What separates this trio from the rest of the Republicans who voted to convict Trump but lost? They didn’t face traditional primaries. Many other pro-impeachment Republicans would’ve almost certainly won had they faced the entire electoral in a blanket primary – like Rep. Peter Meijer (R-Mich.) – who only lost his traditional primary by 3% to Trump-endorsed extremist John Gibbs.
Right now, all but four states have a traditional primary system: Louisiana, California, Washington, and Alaska. If we want our political system so that it awards acts of political courage, we need to reform our primary system. Adopting a blanket primary system will empower the will of the people and put an end to the outsized influence that the far-left and far-right have in selecting candidates in traditional primary systems.
Our closed primaries served us well for a long time, but it’s clear that without ideological diversity in our parties, closed primaries harm our democracy. Closed primaries give a voice to the extremes and silence the middle ground. The solution? Adopt blanket primaries across the nation. If we want to keep a healthy and vibrant democracy, reform is the only answer.
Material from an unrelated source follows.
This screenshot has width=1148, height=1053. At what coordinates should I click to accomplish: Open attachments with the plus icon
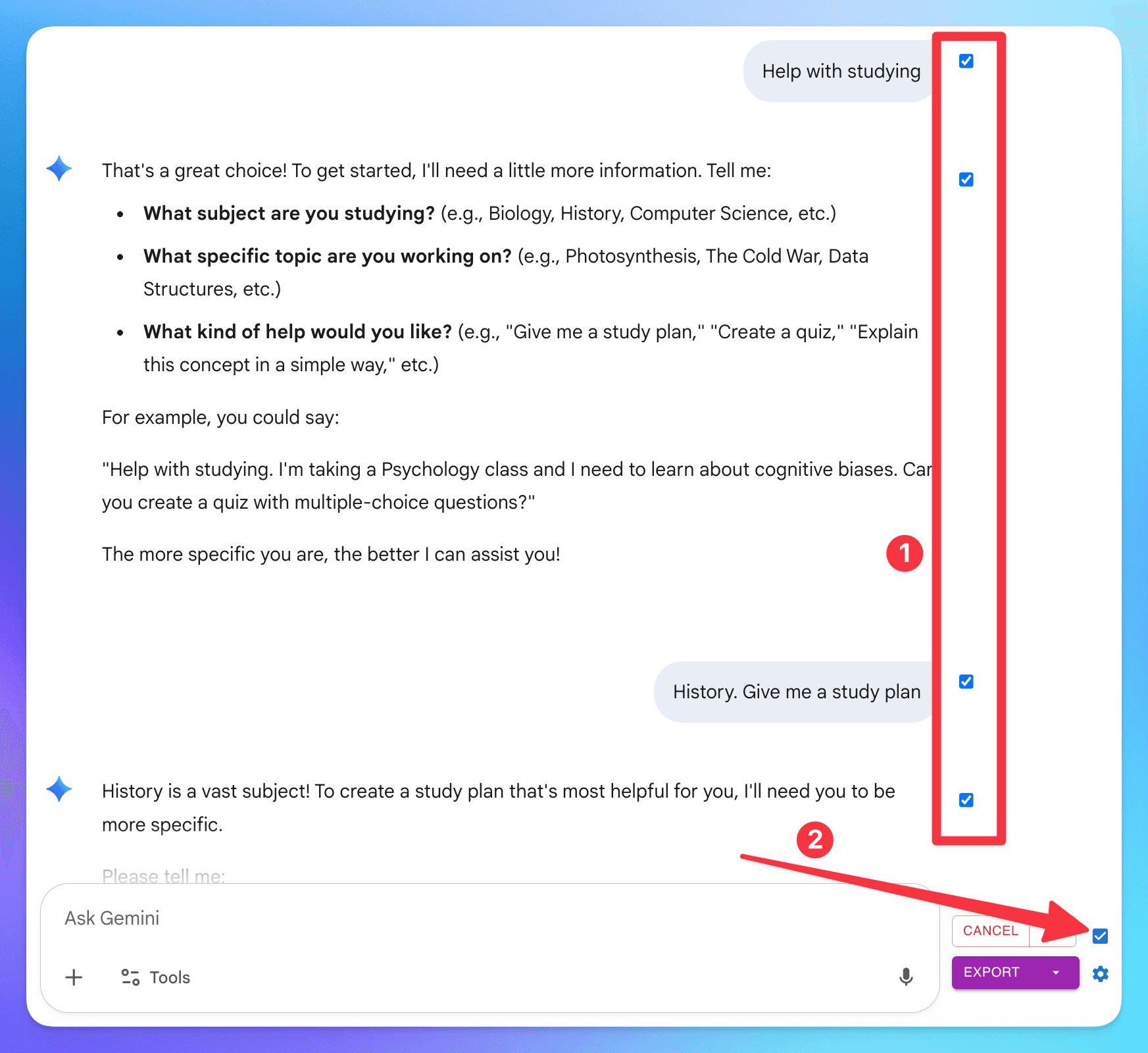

Lucca Ruggieri is a student at Great Valley High School in the Philadelphia Suburbs. He is the founder of Patriot Polling, one of the first nationally-recognized polling firms to be founded by high schoolers. He is a Fellow at the Germination Project, a prestigious program for cultivating future leadership in Philadelphia. In addition, he has been published by Sabato’s Crystal Ball, is a Fellow at the Bill of Rights Institute, and interned for Dave McCormick’s campaign for U.S. Senate.